The result of such plotting is, in the case of a homogeneous population of nucleotide sequences (that is, when all the sequences in the genome are present in only a single copy), a simple sigmoid curve. In interpreting the curve it must be borne in mind that the curve does not represent the progress of the reaction in time, as the same value for the amount of re-association may be reached, owing to either a greater initial concentration or the reaction having been run for a longer time.
In the case of heterogeneous populations of polynucleotides, which are present in different concentrations the curve is not simple; different groups of molecules associate at different Cot values, and correspondingly the curve may have several rising sections.
The knowledge of the dynamics of molecular hybridization allows the use of this method for determining some quantitative characteristics of certain DNA and RNA sequences. A rare sequence that is present only in low concentrations in any sample will need a much longer time to form duplexes because the chances of such molecules colliding with a complementary partner are small; a sequence that is in great abundance in a sample will re-associate rapidly, because the chances are greater that such molecules will collide with a suitable partner.

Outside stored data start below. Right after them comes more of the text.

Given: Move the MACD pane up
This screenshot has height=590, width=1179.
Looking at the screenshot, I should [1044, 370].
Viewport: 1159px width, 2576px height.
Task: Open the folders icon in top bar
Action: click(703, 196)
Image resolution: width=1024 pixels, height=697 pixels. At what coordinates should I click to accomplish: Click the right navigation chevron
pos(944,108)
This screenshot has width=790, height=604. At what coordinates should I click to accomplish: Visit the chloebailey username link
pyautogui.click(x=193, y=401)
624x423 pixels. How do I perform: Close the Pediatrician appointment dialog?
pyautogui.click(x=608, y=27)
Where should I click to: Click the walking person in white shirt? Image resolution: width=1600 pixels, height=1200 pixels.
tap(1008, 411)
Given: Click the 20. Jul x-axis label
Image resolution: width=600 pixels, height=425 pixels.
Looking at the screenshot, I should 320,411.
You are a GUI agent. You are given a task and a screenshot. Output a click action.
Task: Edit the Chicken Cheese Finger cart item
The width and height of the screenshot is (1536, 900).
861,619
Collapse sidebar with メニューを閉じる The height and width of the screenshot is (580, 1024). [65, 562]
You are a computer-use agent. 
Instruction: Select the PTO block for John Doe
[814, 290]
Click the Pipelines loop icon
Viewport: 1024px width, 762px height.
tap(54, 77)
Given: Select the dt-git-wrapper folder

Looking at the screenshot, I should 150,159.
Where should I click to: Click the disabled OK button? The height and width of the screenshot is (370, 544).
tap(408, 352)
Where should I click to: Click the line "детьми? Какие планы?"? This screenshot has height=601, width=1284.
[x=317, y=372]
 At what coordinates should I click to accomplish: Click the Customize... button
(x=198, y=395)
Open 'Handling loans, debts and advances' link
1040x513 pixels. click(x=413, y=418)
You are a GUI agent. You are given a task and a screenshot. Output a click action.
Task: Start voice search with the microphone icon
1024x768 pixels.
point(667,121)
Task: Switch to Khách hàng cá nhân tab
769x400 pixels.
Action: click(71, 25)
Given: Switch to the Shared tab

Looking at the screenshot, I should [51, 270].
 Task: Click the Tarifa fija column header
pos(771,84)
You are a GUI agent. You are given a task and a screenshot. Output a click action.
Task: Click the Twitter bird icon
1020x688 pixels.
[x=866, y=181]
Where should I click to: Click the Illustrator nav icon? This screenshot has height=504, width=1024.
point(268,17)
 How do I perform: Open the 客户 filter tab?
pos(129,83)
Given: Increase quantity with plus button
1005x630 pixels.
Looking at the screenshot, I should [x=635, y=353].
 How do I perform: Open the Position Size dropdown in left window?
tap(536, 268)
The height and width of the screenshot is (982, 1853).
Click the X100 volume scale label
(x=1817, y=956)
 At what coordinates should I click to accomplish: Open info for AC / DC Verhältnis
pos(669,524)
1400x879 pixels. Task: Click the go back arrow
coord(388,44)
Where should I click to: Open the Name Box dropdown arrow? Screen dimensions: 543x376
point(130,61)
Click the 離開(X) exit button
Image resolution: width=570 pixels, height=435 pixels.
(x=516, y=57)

Thus the hybridization experiment can give an estimate of the numbers of certain types of molecule in a sample. Furthermore, the method can be used for separation in a mixture of the sequences that are abundant, or common, from the sequences that are rare. It is only necessary to run the reaction for a sufficient time for the common sequences to associate, and then separate them from the molecules remaining single on a hydroxyapatite column.
It was discovered through the use of the molecular hybridization method that in the genomes of eukaryotes some sequences of the DNA are present in multiple copies. As it is not possible at this time to separate particular sections of the DNA performing different functions (sections representing specific genes, or other functional units), recourse has been made to breaking up the DNA from the chromosomes randomly into fragments.
This is done either by using ultrasound, or by squirting a solution of DNA under high pressure through a narrow orifice, or by high-speed blending. The chromosomal DNA is thus broken up into fragments about 500 nucleotides in length. These are then dissociated into a single-stranded condition, and allowed to re-associate.
It is found that some fragments associate very rapidly, showing that they all contain similar (complementary) sequences of nucleotides, while other fragments take a very long time to re-associate, showing that the nucleotide sequences in these fragments were not repeated in the same genome.